• _EXERCISE DIRECTIONS_: Your answer is one number, how many lines in the entries include "left".

• _MATERIAL FOR THIS EXERCISE_:

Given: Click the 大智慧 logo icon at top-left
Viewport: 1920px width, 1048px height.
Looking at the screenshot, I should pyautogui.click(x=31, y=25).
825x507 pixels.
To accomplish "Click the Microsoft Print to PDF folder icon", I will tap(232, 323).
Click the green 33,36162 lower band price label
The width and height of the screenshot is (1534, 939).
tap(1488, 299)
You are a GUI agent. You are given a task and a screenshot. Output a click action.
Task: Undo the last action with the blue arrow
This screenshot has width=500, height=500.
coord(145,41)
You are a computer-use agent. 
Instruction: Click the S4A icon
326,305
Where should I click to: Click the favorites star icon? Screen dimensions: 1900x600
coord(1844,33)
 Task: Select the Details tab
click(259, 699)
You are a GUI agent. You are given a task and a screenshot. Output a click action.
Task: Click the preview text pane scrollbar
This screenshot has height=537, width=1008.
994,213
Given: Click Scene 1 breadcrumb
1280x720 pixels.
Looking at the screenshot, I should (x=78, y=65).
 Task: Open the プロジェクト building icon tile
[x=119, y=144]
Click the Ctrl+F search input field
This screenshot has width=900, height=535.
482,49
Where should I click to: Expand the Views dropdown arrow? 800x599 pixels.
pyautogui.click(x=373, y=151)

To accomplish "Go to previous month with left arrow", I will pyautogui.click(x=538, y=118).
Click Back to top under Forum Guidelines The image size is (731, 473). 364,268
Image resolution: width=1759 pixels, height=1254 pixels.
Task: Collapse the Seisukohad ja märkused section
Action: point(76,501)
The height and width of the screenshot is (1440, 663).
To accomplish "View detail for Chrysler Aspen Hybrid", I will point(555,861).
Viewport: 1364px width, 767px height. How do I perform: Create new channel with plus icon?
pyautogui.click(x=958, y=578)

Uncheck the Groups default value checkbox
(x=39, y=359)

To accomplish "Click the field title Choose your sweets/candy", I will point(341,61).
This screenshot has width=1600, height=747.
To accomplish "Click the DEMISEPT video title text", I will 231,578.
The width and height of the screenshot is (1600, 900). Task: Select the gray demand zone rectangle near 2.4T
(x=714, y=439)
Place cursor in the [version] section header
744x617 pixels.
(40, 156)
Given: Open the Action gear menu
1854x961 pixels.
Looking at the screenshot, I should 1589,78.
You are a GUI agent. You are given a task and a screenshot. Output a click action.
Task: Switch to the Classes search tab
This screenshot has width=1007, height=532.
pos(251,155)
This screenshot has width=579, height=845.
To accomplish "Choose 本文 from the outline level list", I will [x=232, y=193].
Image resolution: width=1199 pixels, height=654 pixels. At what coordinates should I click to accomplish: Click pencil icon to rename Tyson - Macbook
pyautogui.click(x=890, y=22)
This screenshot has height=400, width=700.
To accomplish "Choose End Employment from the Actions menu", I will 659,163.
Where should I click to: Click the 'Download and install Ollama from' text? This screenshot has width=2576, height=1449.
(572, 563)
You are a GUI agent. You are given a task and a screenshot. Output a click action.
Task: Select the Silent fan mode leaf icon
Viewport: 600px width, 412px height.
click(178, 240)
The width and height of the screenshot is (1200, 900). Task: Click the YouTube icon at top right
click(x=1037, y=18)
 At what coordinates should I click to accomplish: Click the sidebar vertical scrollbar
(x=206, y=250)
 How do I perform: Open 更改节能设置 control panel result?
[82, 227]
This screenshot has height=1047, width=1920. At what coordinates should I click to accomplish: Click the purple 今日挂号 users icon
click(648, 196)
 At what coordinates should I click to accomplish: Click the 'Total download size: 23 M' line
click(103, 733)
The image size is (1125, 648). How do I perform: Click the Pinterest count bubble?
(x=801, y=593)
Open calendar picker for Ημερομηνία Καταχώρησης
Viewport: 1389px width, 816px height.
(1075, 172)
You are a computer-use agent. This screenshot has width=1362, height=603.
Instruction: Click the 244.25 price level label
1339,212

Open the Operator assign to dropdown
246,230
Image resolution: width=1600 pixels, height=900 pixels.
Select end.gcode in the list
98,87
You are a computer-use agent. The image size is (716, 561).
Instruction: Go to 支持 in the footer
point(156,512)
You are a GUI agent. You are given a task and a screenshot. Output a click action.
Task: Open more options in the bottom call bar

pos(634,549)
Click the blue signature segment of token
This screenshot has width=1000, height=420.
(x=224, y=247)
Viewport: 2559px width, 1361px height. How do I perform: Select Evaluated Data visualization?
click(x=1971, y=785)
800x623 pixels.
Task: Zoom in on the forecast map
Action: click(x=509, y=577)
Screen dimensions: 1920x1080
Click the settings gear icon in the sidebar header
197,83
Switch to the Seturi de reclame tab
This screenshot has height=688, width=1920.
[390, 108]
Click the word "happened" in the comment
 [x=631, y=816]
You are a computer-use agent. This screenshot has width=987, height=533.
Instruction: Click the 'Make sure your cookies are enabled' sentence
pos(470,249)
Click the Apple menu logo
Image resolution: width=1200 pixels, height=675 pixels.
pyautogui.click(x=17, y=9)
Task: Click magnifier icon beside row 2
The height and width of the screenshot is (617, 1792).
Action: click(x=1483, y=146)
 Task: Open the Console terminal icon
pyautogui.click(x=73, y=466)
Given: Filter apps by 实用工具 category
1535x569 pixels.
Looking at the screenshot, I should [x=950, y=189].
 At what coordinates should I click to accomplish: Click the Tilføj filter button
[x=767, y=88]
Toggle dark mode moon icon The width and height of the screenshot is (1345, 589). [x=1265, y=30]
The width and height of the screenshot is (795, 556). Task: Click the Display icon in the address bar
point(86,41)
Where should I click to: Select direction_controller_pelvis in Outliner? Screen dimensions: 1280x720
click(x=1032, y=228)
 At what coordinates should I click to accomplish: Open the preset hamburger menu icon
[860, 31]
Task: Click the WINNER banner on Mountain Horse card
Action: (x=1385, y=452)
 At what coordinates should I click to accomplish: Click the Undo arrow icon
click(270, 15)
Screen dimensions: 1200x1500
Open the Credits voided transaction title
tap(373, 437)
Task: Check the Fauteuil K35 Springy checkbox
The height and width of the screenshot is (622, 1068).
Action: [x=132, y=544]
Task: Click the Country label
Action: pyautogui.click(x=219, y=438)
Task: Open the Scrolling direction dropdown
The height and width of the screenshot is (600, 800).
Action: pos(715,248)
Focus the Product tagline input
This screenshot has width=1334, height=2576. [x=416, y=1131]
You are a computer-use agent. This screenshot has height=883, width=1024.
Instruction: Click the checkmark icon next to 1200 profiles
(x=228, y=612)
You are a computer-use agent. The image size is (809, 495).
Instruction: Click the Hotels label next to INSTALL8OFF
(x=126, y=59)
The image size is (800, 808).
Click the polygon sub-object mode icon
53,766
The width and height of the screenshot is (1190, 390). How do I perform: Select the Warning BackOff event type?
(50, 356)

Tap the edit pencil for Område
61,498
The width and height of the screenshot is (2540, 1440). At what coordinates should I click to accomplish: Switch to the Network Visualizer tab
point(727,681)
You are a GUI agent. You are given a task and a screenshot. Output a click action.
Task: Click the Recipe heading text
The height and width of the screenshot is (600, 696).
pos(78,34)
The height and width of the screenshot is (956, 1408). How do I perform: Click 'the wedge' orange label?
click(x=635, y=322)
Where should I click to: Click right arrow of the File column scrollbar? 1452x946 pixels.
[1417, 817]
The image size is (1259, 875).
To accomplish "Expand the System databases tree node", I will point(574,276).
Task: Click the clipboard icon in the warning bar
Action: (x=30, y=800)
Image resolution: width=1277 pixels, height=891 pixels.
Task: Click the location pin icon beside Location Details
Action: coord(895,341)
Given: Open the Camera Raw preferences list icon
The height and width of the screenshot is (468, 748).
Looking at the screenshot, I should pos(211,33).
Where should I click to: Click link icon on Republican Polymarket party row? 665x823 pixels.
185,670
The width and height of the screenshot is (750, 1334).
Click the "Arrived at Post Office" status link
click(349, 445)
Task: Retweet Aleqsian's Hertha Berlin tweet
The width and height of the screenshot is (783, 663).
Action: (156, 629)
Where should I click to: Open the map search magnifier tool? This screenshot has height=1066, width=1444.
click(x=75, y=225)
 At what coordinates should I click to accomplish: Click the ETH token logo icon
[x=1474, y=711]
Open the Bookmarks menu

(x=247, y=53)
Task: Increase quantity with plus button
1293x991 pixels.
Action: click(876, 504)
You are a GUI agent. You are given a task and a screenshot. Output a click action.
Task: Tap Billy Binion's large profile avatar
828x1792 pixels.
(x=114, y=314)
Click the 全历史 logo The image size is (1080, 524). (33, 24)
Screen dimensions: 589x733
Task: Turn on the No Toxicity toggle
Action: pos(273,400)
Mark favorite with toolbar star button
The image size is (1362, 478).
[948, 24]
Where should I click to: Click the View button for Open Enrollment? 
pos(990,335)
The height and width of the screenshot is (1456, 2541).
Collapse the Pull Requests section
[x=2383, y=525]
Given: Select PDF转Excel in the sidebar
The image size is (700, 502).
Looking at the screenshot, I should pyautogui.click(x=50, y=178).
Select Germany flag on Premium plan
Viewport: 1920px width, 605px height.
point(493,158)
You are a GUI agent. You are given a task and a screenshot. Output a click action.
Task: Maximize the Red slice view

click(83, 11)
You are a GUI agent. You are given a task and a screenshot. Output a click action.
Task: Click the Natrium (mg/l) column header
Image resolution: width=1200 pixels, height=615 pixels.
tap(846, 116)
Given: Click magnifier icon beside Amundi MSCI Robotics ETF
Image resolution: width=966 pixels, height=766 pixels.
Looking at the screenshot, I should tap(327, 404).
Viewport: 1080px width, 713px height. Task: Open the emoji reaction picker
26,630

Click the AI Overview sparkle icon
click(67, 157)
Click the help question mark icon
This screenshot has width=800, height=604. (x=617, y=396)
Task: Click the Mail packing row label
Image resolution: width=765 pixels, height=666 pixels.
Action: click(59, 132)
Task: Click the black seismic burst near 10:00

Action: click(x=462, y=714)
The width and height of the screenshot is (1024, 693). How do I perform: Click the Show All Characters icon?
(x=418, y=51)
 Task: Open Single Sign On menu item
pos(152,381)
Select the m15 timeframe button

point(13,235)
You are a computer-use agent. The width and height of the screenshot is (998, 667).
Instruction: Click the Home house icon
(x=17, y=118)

• _FINISHED TASK_: 2